Philippika provoziert gerne, und es ist heute kaum etwas provozierender als die SPD gut zu finden, und die aktuelle Fraktionsvorsitzende – das geht gar nicht. Und da sagen wir uns: Dann erst recht!
Ihre Regierungszeit in der vergangenen GroKo wird gnadenlos schlechtgeredet. Es wären die Armen immer ärmer, die Reichen immer reicher geworden. Das ist eine halbe Wahrheit und eigentlich eine ganze Lüge.

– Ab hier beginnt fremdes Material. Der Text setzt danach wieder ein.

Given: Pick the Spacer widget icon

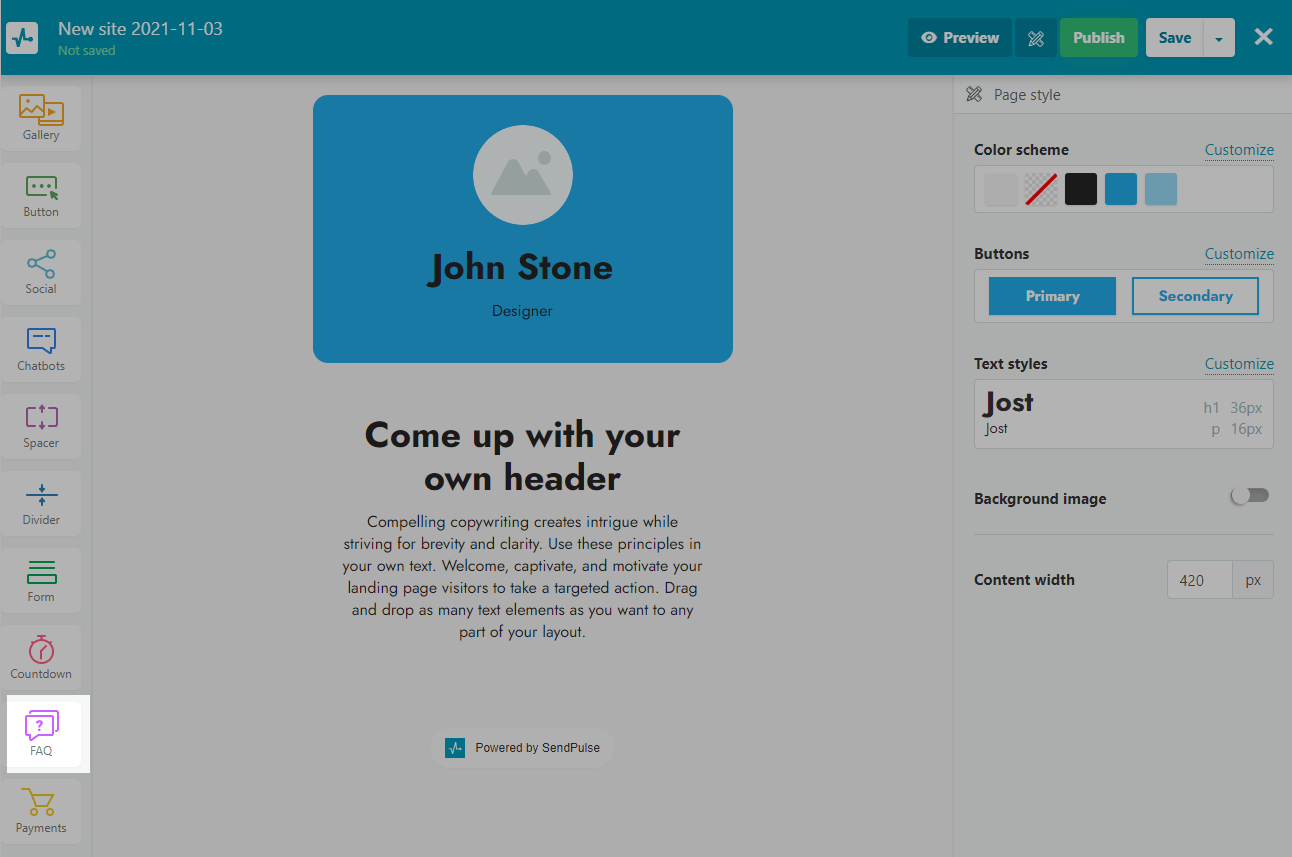Looking at the screenshot, I should 41,426.
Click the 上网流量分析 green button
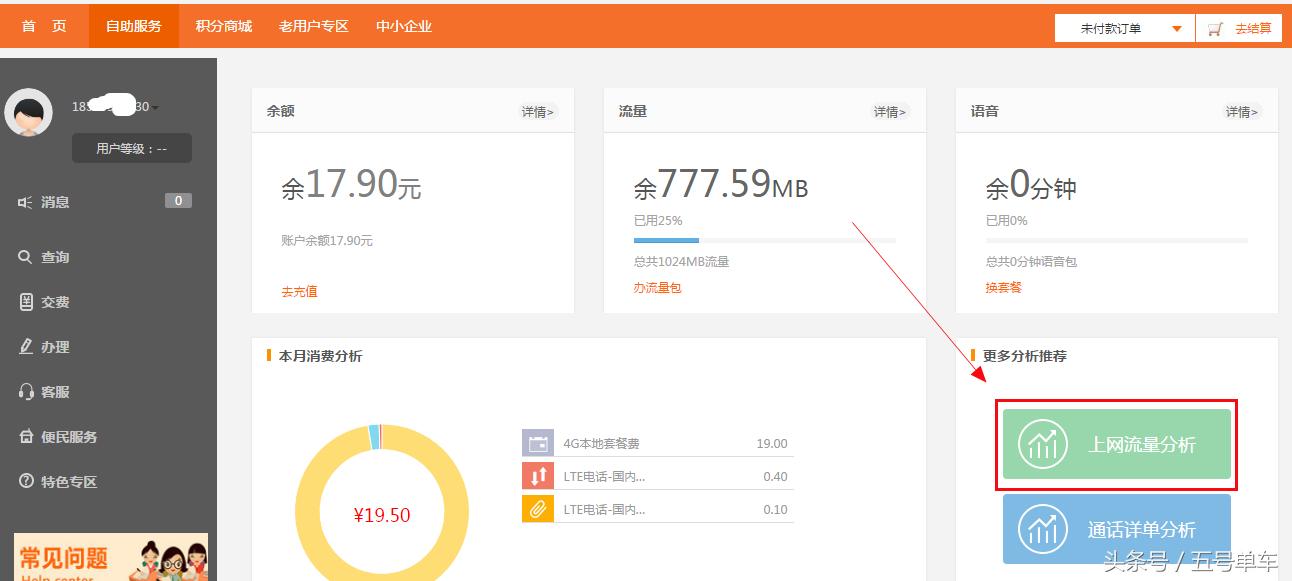This screenshot has width=1292, height=581. click(x=1115, y=444)
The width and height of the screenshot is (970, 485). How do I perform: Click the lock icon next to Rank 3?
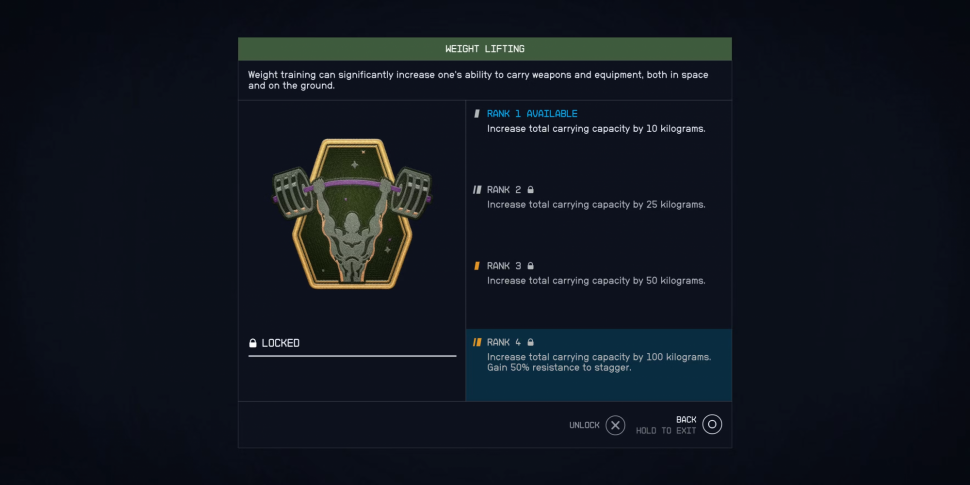(530, 266)
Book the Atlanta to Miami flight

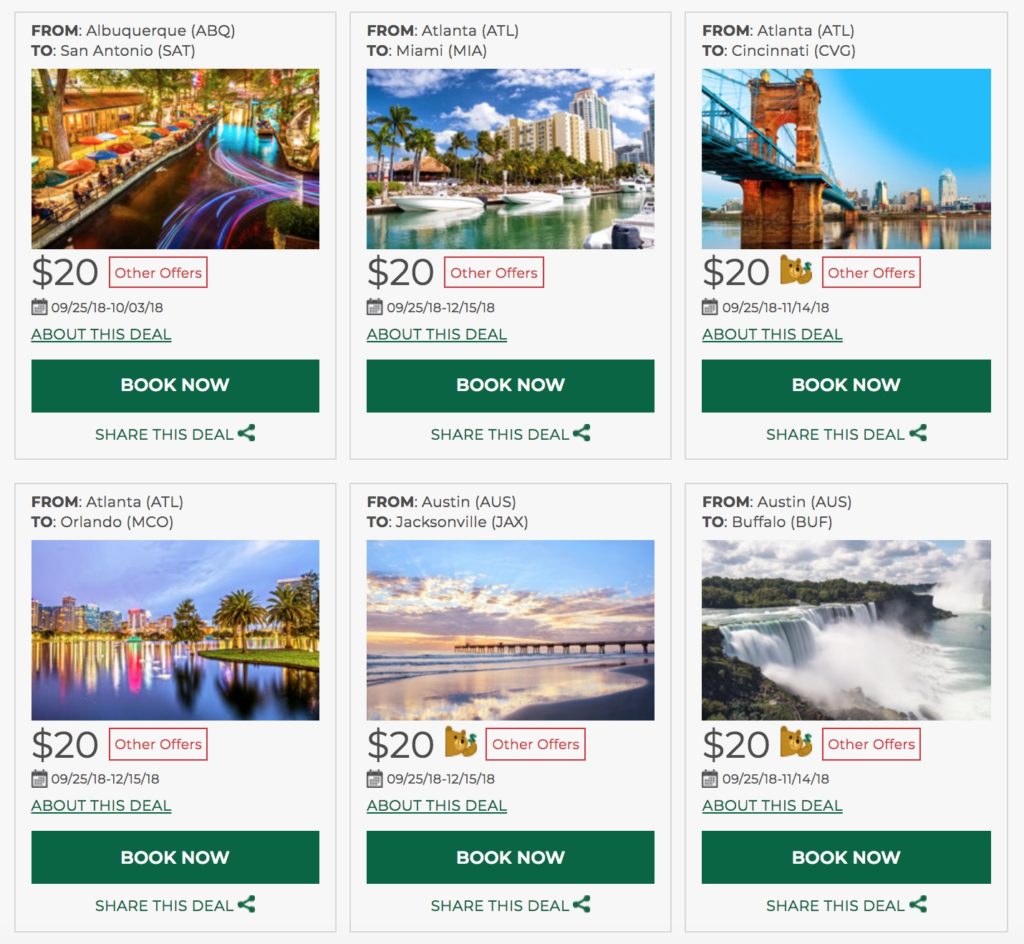[x=510, y=385]
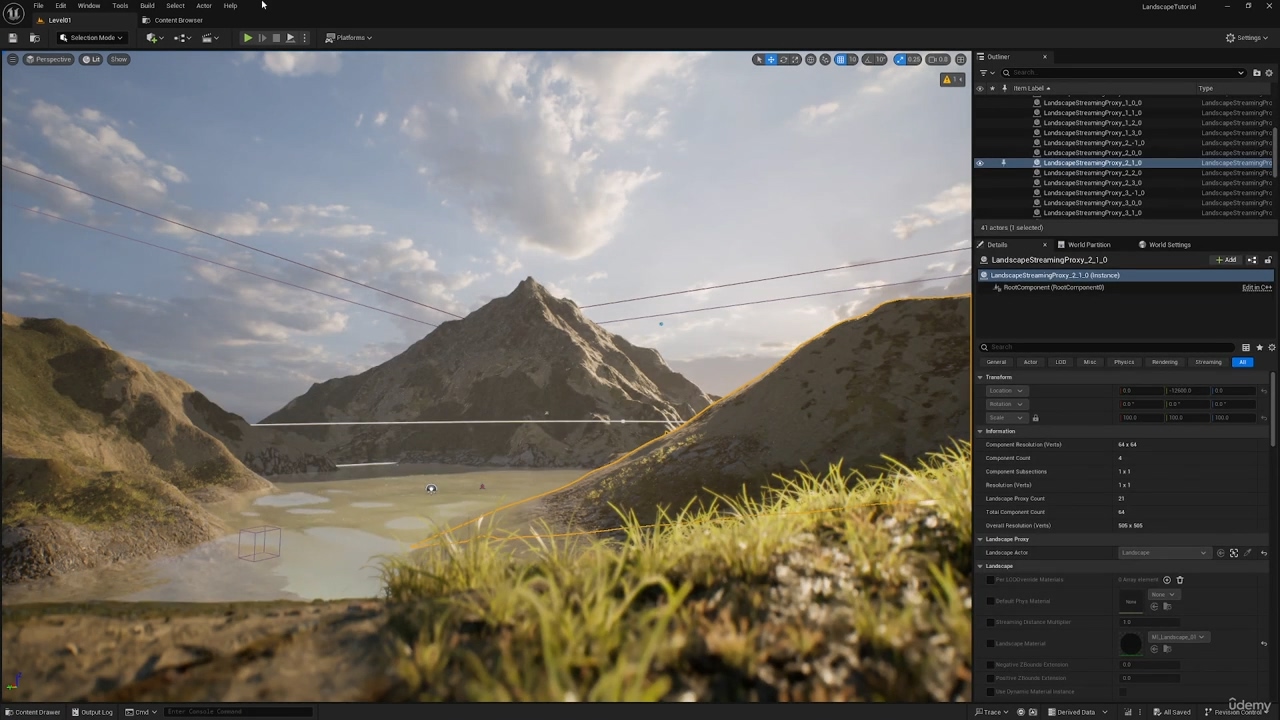The image size is (1280, 720).
Task: Collapse the Transform section
Action: click(x=980, y=377)
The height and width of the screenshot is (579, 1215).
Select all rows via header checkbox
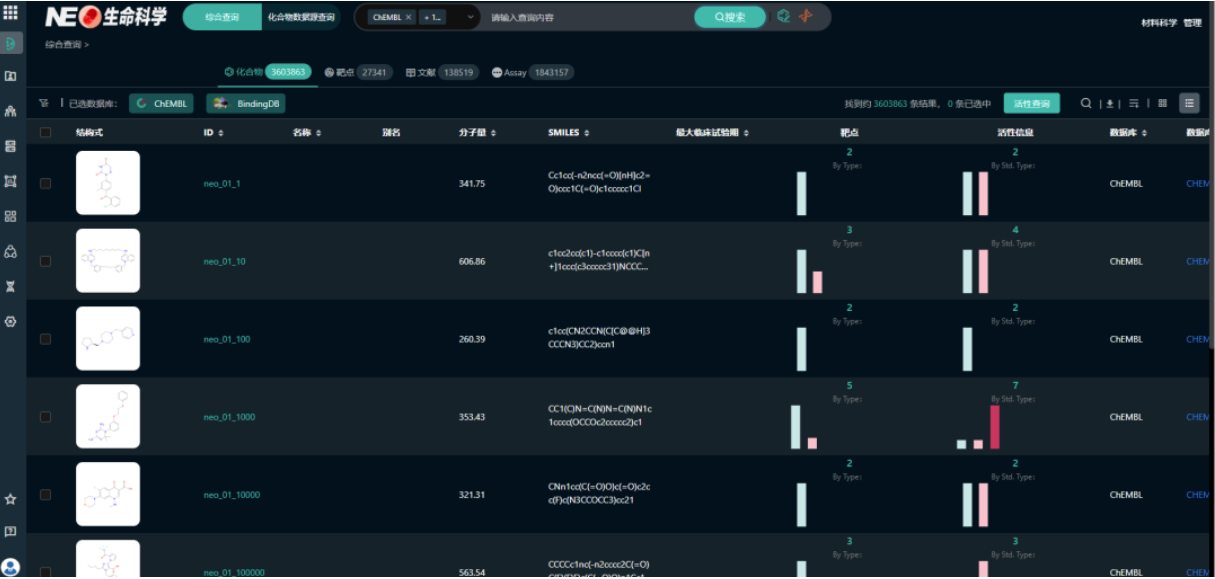(45, 132)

Denn ärmer geworden sind die Armen nicht, und das ist vor allem Ihrer Politik zu verdanken: Mindestlohn, Mietpreisbremse: Es lag auch an Ihnen, dass die Große Koalition unter Merkel sozialdemokratischer war als Rot-Grün unter Schröder.
Die Verbesserungen für die Ärmeren der Gesellschaft sind gelungen, ohne Nachteile für das Wirtschaftswachstum, und so ist in Ihrer Zeit als Ministerin für Arbeit und Soziales auch die Langzeitarbeitslosigkeit gesunken. Endlich.
Sie persönlich wurden in den sozialen Medien immer wieder diffamiert, ob wegen ihres Pippi Langstrumpf Liedchens im Bundestag, wegen des „auf die Fresse“ Zitats oder wegen des „Bätschi“.
Diejenigen, die sich am lautesten aufregten waren wahrscheinlich die, die auch immer fordern, die SPD müsse mal wieder Politikerpersönlichkeiten wie Herbert Wehner hervorbringen.
Ich jedenfalls freue mich im Politikbetrieb über Persönlichkeiten, die neben hoher Sachkompetenz, enormem Fleiß, einem klaren Standpunkt auch hier und da mal eine Prise Humor einbringen. Danke dafür.
Nun haben Sie die Aufgabe, die nächste Groko ihren Genossinnen und Genossen schmackhaft zu machen. Gerade als Fraktionsvorsitzende und Parteilinke kommt Ihnen dabei eine Schlüsselrolle zu.
Ehrlich: Deutschland könnte schlimmeres passieren, als die Fortsetzung einer Koalition, die Wirtschaftswachstum, wichtige soziale Fortschritte und außenpolitische Verlässlichkeit gebracht hat.
Natürlich bleibt noch viel zu tun. Das Gefühl des Abgehängtseins im globalen Wettbewerb haben manche ja womöglich zu recht, auch wenn es ihnen wirtschaftlich ganz gut geht.
Trotzdem die Europäische Integration voranzutreiben, Sozialneid abzubauen, Integration zu fördern, andererseits auch Grenzen zu setzen und zu sichern: Das sind echte Herausforderungen.
Die Sozialdemokratie ist über diese Fragen europaweit in eine Krise geraten. Die SPD hätte sich lieber in der Opposition erneuert, um ihre Identität wiederzufinden und ihr Profil zu schärfen.
Um so größer deshalb mein Respekt vor all denen, die das Wohl des Landes über das der Partei stellen, und nicht den Lindner machen. Und dafür noch diffamiert werden, es ginge ihnen um Geld oder Posten.
Hochachtung auch für das Sondierungspapier: Natürlich sieht man, dass das keine SPD-Alleinregierung ist. Und für eine große Koalition fehlen mir die großen Projekte. Aber im Detail ist vieles gelungen.
Deshalb sage ich: Vielen Dank für ihre harte Arbeit. Und viel Erfolg für das, was nun vor ihnen liegt: an Überzeugungsarbeit in der Partei – und womöglich Regierungsarbeit in einer neuen Groko.